■ Stated problem: Copy the entries word for word, starting at the line that contains "Click the crown icon in the Isuzu Elf listing" and going through to the end of the entries.
───── Dataset ─────
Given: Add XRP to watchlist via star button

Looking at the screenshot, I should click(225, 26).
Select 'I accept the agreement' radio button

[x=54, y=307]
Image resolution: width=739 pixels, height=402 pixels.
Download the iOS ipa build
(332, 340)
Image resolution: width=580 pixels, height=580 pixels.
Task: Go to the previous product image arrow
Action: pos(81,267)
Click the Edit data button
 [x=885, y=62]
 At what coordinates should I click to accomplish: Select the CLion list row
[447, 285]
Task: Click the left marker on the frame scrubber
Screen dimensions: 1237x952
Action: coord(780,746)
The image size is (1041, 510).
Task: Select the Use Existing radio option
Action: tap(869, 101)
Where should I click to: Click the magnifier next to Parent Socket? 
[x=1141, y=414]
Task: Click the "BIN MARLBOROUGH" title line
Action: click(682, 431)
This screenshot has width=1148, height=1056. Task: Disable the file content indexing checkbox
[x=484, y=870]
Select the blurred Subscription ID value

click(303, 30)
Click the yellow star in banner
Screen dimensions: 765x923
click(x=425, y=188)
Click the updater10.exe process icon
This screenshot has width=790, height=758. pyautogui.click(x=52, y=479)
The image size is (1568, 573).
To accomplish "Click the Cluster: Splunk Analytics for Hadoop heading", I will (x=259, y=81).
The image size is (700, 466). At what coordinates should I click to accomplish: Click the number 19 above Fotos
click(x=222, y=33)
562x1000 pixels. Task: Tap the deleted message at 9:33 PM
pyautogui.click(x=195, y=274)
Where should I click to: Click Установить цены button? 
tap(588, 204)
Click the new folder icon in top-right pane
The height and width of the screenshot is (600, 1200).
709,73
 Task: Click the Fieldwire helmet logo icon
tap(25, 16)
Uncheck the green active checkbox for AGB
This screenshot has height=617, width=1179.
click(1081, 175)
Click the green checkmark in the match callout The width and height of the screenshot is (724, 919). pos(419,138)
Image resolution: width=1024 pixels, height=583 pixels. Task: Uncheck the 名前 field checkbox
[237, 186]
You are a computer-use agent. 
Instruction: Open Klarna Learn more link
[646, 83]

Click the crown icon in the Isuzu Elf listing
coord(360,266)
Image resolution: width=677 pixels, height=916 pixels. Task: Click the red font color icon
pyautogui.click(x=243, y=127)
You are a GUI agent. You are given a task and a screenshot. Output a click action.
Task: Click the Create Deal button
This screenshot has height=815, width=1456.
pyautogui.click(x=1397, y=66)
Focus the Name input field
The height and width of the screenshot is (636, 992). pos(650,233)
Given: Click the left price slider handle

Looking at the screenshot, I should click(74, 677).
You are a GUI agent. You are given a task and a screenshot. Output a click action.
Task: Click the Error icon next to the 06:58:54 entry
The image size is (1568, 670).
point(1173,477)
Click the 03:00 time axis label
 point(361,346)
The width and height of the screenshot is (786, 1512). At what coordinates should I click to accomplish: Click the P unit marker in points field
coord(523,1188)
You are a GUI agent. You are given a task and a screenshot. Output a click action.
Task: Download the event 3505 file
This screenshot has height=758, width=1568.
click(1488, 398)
─────
■ Response:
Click the crown icon in the Isuzu Elf listing
coord(360,266)
Image resolution: width=677 pixels, height=916 pixels. Task: Click the red font color icon
pyautogui.click(x=243, y=127)
You are a GUI agent. You are given a task and a screenshot. Output a click action.
Task: Click the Create Deal button
This screenshot has height=815, width=1456.
pyautogui.click(x=1397, y=66)
Focus the Name input field
The height and width of the screenshot is (636, 992). pos(650,233)
Given: Click the left price slider handle

Looking at the screenshot, I should click(74, 677).
You are a GUI agent. You are given a task and a screenshot. Output a click action.
Task: Click the Error icon next to the 06:58:54 entry
The image size is (1568, 670).
point(1173,477)
Click the 03:00 time axis label
 point(361,346)
The width and height of the screenshot is (786, 1512). At what coordinates should I click to accomplish: Click the P unit marker in points field
coord(523,1188)
You are a GUI agent. You are given a task and a screenshot. Output a click action.
Task: Download the event 3505 file
This screenshot has height=758, width=1568.
click(1488, 398)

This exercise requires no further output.